Wahl-Fall im Mai ’89

Ende Mai dieses Jahres (2019) werden hier in Leipzig Kommunalwahlen (und nicht zu vergessen auch Europawahlen) stattfinden.
Ein guter Grund mal dreißig Jahre in den Mai 1989 zurückzublicken. Damals konnte die ,,Wählervereinigung“ in der DDR (Nationale Front unter Führung der SED) noch Traumergebnisse mit nahe 100 %iger Zustimmung einfahren. Jedenfalls wurde das in den offiziellen Ergebnislisten über Funk, Fernsehen und Zeitungen so mitgeteilt.

Aber, so ganz märchenhaft liefen die Wahlen im Jahr 1989 nicht ab.
Als Mitglied eines Wahlvorstandes im Wahlkreis 01 in Leipzig-Neustadt erinnere ich mich an ein paar Merkwürdigkeiten dieses Wahl-Falls …

Am Sonntag, den 7. Mai 1989 fanden in der DDR Kommunalwahlen statt. Hier in Leipzig wurden die Stadtverordneten gewählt. Unsere Wohngegend in Leipzig-Neustadt gehörte damals zum Wahlkreis 01. Deren Wahllokale befanden sich in der Wilhelm-Wander-Schule in der Schulze-Delitzsch-Straße 23.
Im Vorfeld der Wahl wurden wie immer Mitglieder für die Wahlvorstände gesucht – ich hatte mich auch dafür gemeldet.

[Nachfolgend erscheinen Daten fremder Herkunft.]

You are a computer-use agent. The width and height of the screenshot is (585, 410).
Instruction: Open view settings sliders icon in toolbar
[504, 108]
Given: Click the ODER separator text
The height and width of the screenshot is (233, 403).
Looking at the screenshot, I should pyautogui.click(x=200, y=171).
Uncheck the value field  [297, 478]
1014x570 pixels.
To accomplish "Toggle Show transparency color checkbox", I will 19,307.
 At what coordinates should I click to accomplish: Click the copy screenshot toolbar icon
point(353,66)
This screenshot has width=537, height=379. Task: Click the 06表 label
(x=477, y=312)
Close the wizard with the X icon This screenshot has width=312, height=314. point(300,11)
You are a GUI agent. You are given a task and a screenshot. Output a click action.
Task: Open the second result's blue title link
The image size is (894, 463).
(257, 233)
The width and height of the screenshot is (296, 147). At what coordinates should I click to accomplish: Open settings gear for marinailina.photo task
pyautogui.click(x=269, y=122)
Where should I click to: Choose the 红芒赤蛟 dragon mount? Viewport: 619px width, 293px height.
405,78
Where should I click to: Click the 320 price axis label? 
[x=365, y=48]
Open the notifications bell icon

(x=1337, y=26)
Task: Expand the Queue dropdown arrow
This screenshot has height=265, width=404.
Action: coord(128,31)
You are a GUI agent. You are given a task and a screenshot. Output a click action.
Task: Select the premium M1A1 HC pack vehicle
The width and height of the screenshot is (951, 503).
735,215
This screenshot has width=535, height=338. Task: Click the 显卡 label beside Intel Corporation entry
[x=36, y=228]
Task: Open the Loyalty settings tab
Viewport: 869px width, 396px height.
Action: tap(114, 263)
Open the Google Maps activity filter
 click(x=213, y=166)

An sich stand ein langweiliger Sonntag bevor, weil bei DDR-Wahlen außer dem ,,Zettelfalten“ bisher nie etwas Aufregendes passiert war.

Aber, da gab es einiges, was an diesem Tag anders war.

Das begann schon am Sonntagfrüh vor der Öffnung der Wahllokale, als wir 5 Mitglieder vom Wahlvorstand des Leipziger Wahlbezirks 123 das Zimmer nach kurzer Beratung etwas umgeräumt haben, siehe meine damalige Skizze rechts.

Für das Aufstellen der Tische, der Wahlurne und der Wahlkabine gab es bisher keine konkrete Vorgabe. Meisten wurde die Wahlkabine irgendwo in die Zimmerecke gestellt, weil diese kaum genutzt wurde. Das wollten wir aber etwas ändern. Wir wollten den Ablauf Wahlregistrierung und Stimmzettelausgabe, links an den lang zusammengestellten Tischen –> Wahlkabine, hier als Winkel ( < ) rechts dargestellt –> Einwurf in die Wahlurne, unten rechts als Normal-Ablauf vorgeben. Der Wahlvorstand saß dabei unten links und sollte ,,aufmunternd“ mitwirken.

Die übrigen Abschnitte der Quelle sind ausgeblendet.